Solicitors may set different success fees, in other words how much they will take out of your compensation, depending on how they feel about the strength of you case. So, a solicitor may charge a higher success fee for a case where they thought there were more risks than one they thought was straightforward to win. These risk assessments are usually done at the early stages of a case when not all of the evidence may be available. Sometimes solicitors may provide for varying the success fee if things change throughout the lifetime of a case or if it reaches certain stages. So, it’s important to understand whether that may happen.
In a typical case, as well as the solicitor’s own costs which may be covered by a conditional fee agreement, there will also be other expenses such as court fees or experts reports fees. Solicitors refer to these as disbursements. You need to understand who will pay for those in the event that you lost the case or whether you have any liability to pay them as the case goes along.

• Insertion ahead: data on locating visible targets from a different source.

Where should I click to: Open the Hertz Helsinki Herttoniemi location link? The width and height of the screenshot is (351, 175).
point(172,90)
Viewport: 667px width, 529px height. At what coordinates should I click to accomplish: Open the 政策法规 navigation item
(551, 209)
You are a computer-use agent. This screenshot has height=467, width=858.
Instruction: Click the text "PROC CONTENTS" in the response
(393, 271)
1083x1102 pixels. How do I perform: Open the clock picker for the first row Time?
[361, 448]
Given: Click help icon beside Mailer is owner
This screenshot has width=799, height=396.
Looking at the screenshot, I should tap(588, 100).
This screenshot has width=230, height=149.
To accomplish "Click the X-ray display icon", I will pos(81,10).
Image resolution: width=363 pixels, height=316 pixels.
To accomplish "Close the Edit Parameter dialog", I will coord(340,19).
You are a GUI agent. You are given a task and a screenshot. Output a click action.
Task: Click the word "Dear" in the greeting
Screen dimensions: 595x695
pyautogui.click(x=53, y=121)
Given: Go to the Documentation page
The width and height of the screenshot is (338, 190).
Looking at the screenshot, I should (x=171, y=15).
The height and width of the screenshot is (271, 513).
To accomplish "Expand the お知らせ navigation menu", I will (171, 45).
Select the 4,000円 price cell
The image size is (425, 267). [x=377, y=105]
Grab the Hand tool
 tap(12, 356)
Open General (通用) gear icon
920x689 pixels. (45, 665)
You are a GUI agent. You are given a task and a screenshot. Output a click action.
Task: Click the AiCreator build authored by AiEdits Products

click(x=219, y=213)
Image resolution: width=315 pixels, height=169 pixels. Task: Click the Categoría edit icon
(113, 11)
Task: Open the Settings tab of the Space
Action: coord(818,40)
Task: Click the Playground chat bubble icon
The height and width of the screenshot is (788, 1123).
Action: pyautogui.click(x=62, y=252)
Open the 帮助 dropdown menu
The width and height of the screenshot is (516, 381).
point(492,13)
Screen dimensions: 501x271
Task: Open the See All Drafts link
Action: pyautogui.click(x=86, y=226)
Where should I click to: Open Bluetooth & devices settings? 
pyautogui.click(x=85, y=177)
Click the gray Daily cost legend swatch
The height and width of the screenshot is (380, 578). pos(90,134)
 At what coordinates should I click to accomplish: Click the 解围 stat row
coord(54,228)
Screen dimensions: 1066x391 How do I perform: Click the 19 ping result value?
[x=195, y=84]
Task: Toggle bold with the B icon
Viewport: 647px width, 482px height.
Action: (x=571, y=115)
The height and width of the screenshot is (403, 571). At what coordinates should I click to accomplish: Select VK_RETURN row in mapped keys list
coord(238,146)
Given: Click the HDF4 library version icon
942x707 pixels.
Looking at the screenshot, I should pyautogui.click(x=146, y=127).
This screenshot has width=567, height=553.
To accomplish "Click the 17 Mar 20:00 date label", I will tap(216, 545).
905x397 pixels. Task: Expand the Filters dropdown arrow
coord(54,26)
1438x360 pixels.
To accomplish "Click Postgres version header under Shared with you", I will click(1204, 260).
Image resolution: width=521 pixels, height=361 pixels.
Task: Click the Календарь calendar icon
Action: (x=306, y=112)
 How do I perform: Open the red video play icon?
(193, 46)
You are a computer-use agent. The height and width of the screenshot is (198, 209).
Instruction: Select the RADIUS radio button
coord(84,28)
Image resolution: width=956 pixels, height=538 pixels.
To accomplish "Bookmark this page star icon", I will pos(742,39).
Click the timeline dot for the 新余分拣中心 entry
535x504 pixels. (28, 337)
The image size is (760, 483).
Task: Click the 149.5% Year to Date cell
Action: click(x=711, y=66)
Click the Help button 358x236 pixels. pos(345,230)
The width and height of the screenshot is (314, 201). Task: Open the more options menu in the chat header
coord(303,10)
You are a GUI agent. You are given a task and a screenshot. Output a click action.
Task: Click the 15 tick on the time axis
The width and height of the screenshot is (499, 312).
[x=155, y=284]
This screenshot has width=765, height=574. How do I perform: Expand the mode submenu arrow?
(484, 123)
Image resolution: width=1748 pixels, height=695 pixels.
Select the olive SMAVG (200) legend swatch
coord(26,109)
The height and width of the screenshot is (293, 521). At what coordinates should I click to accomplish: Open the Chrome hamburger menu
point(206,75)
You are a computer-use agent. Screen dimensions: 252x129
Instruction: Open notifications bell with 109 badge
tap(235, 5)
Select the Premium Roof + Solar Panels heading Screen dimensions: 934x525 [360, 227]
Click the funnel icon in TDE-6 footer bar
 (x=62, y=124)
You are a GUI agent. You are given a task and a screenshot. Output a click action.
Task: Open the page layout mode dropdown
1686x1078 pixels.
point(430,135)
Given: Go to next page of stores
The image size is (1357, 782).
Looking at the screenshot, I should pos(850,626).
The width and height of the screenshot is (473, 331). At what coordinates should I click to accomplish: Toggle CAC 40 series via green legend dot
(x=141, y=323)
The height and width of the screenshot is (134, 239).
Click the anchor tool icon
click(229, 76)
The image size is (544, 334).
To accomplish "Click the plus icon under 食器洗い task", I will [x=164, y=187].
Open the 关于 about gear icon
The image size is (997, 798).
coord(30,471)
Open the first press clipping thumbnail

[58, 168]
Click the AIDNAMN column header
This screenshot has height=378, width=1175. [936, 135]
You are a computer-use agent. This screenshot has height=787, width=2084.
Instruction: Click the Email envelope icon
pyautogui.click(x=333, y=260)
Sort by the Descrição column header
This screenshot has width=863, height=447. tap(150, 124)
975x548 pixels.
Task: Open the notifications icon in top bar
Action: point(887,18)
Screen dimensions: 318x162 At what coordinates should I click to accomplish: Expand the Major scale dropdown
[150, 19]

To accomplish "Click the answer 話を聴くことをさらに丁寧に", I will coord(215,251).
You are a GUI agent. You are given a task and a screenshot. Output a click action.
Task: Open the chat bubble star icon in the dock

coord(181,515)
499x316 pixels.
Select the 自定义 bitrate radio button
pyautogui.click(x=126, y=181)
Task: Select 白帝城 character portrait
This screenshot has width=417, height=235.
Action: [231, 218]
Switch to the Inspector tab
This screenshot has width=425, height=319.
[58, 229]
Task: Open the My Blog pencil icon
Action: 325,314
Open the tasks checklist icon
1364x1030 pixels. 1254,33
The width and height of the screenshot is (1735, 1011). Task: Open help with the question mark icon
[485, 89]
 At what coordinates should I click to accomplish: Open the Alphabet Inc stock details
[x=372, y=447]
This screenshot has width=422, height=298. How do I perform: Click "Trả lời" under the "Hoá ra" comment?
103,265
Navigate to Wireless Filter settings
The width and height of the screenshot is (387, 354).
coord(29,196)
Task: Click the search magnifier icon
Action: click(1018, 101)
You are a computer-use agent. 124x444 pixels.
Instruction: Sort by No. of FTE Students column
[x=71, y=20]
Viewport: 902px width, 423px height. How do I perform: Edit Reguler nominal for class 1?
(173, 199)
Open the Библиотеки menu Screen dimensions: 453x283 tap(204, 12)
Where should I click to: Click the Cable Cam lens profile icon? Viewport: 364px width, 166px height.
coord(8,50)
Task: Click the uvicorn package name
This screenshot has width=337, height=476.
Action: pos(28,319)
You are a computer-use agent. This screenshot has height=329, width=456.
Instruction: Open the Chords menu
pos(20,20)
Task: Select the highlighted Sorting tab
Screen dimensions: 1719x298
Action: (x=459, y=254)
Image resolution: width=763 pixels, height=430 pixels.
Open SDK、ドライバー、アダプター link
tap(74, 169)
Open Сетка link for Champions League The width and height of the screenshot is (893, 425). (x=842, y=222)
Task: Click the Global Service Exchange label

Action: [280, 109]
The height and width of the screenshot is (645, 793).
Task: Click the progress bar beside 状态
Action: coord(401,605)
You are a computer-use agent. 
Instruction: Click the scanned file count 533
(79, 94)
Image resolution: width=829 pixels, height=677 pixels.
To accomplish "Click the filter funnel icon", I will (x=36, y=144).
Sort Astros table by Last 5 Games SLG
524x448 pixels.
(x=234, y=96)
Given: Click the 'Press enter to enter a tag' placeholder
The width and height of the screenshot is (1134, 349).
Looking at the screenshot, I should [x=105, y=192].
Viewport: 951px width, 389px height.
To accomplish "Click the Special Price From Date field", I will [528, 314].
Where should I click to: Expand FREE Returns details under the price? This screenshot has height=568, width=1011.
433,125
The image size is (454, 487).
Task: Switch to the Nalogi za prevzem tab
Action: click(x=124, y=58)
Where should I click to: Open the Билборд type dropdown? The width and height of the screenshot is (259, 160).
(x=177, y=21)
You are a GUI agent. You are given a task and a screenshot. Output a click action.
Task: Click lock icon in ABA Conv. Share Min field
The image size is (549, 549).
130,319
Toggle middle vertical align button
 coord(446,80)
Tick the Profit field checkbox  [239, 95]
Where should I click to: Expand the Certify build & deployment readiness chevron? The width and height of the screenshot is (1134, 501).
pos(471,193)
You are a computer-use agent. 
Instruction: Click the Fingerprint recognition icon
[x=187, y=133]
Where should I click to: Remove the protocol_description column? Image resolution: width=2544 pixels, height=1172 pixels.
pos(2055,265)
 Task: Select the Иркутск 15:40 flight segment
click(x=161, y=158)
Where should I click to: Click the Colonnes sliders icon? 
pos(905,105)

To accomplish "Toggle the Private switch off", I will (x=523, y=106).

You also need to be clear how much you will pay in the event that you win and whether there are any circumstances in which you would have to pay if you lost. There may also be other situations, apart from a win or loss, where you have a liability to pay. So, for example you may end up having to pay if you did not accept a reasonable settlement offer.
Some lawyers offer discounted conditional fee agreements which mean that if you lose you will still have pay them something for their fees, but it may be less than they would normally charge. Again, you need to be clear about what you will be charged in what circumstances.
You also need to consider whether there may be a claim by your opponent for costs if you lost. You can have a no win no fee agreement where your own solicitor will not charge you, but your opponent could, if you lose your case. In most personal injury/accident cases, that risk is not high because a court would not generally make a cost order against you in those circumstances, but in other types of cases that risk is much higher. Sometimes it is possible to obtain an insurance policy which could cover that risk.
You should discuss the cost risks with your solicitor so that you know what will happen in the event of you winning or losing. Solicitors have a duty to explain to you how funding arrangements that they offer you work so if you are not clear about it you should ask.
Finally, barristers may also offer conditional fee agreements. Usually, barristers are working through solicitors and not with clients directly. So the barrister would have the no win no fee agreement with the solicitor, but you would still end up paying the barristers success fee out of your compensation. If the barrister does not have a conditional fee agreement with the solicitor, then you could end up paying the barrister’s fees yourself if you lost. Accordingly, if your solicitor is proposing to use a barrister it’s important that you understand what will happen with the barrister’s fees if you win or lose, and the solicitor should discuss that with you.